- [WHAT THE EXERCISE ASKS] All entries below are to be retyped in full, precisely as they appear.

BEGIN DATA FOR PROCESSING

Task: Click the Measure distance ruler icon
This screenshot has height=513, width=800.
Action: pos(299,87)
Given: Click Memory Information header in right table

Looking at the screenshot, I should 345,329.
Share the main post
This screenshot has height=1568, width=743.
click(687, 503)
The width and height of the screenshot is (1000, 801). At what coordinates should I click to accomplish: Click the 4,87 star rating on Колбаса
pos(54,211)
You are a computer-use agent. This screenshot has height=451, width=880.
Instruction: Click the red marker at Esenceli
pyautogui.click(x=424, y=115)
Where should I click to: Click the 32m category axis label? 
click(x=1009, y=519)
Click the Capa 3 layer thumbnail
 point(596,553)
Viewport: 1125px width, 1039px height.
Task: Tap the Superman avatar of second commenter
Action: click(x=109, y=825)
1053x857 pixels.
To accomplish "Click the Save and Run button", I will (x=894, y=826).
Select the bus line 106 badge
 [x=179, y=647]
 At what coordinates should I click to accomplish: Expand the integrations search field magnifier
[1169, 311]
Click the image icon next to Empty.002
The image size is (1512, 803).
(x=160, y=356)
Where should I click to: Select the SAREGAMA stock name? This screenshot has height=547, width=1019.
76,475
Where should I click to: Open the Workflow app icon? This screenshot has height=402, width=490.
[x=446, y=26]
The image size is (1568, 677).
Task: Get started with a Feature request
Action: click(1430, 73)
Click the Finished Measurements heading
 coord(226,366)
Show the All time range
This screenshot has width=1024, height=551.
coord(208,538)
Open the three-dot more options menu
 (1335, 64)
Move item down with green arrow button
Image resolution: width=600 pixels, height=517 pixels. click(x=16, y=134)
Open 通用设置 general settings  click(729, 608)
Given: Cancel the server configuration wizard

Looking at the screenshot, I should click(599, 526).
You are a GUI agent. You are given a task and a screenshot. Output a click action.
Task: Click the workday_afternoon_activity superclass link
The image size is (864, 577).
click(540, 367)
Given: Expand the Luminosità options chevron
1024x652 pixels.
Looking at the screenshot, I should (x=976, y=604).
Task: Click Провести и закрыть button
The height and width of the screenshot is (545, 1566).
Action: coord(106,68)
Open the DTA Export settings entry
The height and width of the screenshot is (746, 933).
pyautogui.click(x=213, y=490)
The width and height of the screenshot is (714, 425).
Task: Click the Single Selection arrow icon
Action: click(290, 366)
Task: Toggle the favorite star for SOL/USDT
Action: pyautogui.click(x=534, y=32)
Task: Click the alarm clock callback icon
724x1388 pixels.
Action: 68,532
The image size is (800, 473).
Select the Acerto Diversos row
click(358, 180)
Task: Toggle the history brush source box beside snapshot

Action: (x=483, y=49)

END DATA FOR PROCESSING

- [RESULT OF THIS TASK]
Task: Click the Measure distance ruler icon
This screenshot has height=513, width=800.
Action: pos(299,87)
Given: Click Memory Information header in right table

Looking at the screenshot, I should 345,329.
Share the main post
This screenshot has height=1568, width=743.
click(687, 503)
The width and height of the screenshot is (1000, 801). At what coordinates should I click to accomplish: Click the 4,87 star rating on Колбаса
pos(54,211)
You are a computer-use agent. This screenshot has height=451, width=880.
Instruction: Click the red marker at Esenceli
pyautogui.click(x=424, y=115)
Where should I click to: Click the 32m category axis label? 
click(x=1009, y=519)
Click the Capa 3 layer thumbnail
 point(596,553)
Viewport: 1125px width, 1039px height.
Task: Tap the Superman avatar of second commenter
Action: click(x=109, y=825)
1053x857 pixels.
To accomplish "Click the Save and Run button", I will (x=894, y=826).
Select the bus line 106 badge
 [x=179, y=647]
 At what coordinates should I click to accomplish: Expand the integrations search field magnifier
[1169, 311]
Click the image icon next to Empty.002
The image size is (1512, 803).
(x=160, y=356)
Where should I click to: Select the SAREGAMA stock name? This screenshot has height=547, width=1019.
76,475
Where should I click to: Open the Workflow app icon? This screenshot has height=402, width=490.
[x=446, y=26]
The image size is (1568, 677).
Task: Get started with a Feature request
Action: click(1430, 73)
Click the Finished Measurements heading
 coord(226,366)
Show the All time range
This screenshot has width=1024, height=551.
coord(208,538)
Open the three-dot more options menu
 (1335, 64)
Move item down with green arrow button
Image resolution: width=600 pixels, height=517 pixels. click(x=16, y=134)
Open 通用设置 general settings  click(729, 608)
Given: Cancel the server configuration wizard

Looking at the screenshot, I should click(599, 526).
You are a GUI agent. You are given a task and a screenshot. Output a click action.
Task: Click the workday_afternoon_activity superclass link
The image size is (864, 577).
click(540, 367)
Given: Expand the Luminosità options chevron
1024x652 pixels.
Looking at the screenshot, I should (x=976, y=604).
Task: Click Провести и закрыть button
The height and width of the screenshot is (545, 1566).
Action: coord(106,68)
Open the DTA Export settings entry
The height and width of the screenshot is (746, 933).
pyautogui.click(x=213, y=490)
The width and height of the screenshot is (714, 425).
Task: Click the Single Selection arrow icon
Action: click(290, 366)
Task: Toggle the favorite star for SOL/USDT
Action: pyautogui.click(x=534, y=32)
Task: Click the alarm clock callback icon
724x1388 pixels.
Action: 68,532
The image size is (800, 473).
Select the Acerto Diversos row
click(358, 180)
Task: Toggle the history brush source box beside snapshot

Action: (x=483, y=49)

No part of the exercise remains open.